Thanks Ellis, that's interesting I'll have look into it some more. At
first impression I don't think it will help with our next requirement
which is to do facets but again restricted by group. So if someone
searches a=foo AND b=bar, the facet of b would only include the value bar,
as the other values of b are not from a matching group. Right now I think
the only solution is to break the document into multiple fragments but
this gets quite complicated, I'm currently experimenting with
cts:document-fragment-query with limited success.

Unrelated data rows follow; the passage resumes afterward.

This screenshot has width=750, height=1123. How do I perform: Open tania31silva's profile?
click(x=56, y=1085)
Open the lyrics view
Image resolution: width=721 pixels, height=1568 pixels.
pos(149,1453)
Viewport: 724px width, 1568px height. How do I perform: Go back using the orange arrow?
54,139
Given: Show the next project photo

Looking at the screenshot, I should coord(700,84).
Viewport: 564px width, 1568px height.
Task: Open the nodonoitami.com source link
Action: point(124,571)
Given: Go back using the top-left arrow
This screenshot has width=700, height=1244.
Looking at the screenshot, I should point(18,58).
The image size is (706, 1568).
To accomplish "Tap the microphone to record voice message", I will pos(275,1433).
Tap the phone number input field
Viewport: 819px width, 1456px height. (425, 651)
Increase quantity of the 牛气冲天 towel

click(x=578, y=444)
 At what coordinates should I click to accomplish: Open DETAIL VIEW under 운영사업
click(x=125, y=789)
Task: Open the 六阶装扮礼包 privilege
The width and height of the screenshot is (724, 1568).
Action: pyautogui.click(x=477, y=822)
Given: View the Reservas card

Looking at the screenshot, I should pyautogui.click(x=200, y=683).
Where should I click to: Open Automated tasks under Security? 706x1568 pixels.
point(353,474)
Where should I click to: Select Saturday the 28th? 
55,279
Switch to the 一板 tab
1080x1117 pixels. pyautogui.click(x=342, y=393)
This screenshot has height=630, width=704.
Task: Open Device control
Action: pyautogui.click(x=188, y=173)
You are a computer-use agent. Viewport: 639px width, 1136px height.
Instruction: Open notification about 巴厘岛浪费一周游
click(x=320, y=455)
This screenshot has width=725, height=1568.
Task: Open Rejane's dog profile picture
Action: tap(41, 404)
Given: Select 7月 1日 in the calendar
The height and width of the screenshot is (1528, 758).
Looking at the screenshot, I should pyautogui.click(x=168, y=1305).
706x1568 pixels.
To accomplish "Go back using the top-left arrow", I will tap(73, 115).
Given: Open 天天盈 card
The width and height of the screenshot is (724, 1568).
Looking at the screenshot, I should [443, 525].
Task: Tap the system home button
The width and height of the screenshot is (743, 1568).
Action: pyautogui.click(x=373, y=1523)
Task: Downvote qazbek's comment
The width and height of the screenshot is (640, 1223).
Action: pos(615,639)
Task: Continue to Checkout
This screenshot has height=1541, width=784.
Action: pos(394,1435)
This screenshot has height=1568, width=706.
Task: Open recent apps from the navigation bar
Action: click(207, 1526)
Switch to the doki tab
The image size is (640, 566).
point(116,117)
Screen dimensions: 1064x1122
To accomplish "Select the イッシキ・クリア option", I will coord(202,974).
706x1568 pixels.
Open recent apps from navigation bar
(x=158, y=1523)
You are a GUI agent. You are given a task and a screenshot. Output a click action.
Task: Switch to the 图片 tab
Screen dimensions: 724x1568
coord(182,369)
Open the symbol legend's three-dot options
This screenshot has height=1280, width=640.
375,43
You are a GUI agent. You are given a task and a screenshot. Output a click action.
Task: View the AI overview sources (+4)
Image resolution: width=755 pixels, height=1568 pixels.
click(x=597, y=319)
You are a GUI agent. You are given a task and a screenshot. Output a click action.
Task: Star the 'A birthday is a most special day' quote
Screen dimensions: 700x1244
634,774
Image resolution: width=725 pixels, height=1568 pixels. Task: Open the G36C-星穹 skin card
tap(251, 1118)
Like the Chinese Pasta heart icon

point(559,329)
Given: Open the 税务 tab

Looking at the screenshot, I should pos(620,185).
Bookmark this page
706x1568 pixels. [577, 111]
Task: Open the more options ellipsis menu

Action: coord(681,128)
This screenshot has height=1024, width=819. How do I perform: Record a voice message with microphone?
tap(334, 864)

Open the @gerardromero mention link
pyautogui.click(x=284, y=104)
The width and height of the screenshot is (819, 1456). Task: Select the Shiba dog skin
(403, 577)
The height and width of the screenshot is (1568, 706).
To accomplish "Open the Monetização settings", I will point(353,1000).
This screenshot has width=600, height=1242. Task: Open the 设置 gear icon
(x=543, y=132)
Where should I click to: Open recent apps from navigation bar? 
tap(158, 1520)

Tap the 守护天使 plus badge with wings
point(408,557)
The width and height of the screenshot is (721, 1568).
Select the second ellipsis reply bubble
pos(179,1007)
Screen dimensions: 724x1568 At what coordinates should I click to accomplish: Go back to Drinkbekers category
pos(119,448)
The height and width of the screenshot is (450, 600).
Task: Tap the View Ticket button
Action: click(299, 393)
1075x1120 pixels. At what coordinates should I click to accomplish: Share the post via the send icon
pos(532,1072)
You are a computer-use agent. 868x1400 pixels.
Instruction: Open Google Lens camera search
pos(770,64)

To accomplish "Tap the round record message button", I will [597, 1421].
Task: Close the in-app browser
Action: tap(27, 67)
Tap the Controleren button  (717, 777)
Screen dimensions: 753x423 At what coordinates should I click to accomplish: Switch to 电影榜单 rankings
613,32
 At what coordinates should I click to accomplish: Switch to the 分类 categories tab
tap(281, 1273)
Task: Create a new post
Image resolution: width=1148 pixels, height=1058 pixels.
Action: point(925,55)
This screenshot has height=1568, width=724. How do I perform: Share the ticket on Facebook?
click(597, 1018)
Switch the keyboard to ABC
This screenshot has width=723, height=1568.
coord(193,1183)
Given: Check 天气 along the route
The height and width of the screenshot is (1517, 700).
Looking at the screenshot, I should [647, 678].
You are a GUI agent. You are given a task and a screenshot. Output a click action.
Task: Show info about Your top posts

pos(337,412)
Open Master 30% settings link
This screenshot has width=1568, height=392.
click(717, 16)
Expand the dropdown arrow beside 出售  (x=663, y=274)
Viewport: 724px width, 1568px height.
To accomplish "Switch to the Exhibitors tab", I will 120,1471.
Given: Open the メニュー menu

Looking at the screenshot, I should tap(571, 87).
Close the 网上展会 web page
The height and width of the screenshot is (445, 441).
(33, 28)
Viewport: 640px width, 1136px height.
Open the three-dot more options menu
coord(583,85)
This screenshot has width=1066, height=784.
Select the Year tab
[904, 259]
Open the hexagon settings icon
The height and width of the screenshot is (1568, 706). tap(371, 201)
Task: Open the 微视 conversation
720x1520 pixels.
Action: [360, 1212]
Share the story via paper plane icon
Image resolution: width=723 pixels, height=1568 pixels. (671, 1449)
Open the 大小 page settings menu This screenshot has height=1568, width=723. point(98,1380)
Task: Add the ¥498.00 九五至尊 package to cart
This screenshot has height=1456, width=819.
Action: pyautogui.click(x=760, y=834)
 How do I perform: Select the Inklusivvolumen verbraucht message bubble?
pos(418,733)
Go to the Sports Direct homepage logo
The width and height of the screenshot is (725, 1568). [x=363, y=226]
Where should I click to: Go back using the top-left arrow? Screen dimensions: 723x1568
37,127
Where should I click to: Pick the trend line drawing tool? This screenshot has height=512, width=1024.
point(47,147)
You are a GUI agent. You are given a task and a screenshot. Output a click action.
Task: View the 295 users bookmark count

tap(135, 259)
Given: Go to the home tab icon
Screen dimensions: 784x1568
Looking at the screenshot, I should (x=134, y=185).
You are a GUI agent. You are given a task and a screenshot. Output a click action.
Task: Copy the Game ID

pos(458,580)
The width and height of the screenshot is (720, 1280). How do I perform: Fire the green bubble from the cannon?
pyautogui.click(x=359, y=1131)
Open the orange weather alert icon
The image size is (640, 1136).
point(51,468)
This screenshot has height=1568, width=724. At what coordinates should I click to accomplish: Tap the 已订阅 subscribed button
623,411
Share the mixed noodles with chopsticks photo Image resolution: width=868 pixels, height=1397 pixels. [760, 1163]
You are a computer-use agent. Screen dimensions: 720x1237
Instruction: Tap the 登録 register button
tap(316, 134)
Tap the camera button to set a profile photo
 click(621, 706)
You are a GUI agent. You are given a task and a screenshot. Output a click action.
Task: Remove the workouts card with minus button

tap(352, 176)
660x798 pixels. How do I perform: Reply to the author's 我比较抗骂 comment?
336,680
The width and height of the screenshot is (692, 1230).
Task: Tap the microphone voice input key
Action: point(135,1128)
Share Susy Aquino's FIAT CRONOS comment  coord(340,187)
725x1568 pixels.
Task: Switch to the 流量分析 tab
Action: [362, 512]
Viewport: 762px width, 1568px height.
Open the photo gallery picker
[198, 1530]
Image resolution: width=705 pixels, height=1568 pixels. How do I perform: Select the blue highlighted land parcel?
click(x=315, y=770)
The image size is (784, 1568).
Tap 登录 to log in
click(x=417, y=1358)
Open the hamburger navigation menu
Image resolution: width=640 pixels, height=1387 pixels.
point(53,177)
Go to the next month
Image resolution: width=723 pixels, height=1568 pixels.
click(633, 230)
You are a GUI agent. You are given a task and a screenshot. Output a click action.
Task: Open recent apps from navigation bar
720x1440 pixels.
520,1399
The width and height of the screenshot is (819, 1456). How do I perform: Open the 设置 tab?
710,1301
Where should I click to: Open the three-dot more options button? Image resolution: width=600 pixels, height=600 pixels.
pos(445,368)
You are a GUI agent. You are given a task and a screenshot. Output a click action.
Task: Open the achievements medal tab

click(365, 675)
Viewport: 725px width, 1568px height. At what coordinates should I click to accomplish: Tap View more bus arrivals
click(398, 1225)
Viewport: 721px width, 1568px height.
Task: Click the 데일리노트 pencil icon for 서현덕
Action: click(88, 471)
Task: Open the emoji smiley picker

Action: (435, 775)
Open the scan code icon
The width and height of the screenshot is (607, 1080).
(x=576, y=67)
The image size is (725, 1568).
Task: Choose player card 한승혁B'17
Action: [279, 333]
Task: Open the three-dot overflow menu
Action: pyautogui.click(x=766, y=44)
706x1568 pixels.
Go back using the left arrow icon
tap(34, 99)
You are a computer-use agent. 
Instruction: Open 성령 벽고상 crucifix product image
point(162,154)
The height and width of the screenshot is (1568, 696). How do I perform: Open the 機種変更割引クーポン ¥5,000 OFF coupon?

The document now looks like this, with fragment roots on content and
group.
<doc>
<content>blah</content>
<groups>
<group>
<a>foo</a>
<b>bar</b>
<c>fizz</c>
<d>buzz</d>
</group>
<group>
<a>foo</a>
<b>any value could have more than one word</b>
<c>fizz</c>
<d>buzz</d>
</group>
</groups>
</doc>
That lets us do queries like this, but I'm struggling to get the query to
work for both search and facet:
let $query := cts:and-query((
cts:document-fragment-query(cts:word-query("blah")),
(: including this 2nd document-fragment-query makes search work but
breaks the facet :)
cts:document-fragment-query(cts:and-query((
cts:element-range-query(xs:QName("a"), "=", "foo"),
cts:element-range-query(xs:QName("b"), "=", "bar")
)))
));
cts:search(/doc/content, $query, "unfiltered")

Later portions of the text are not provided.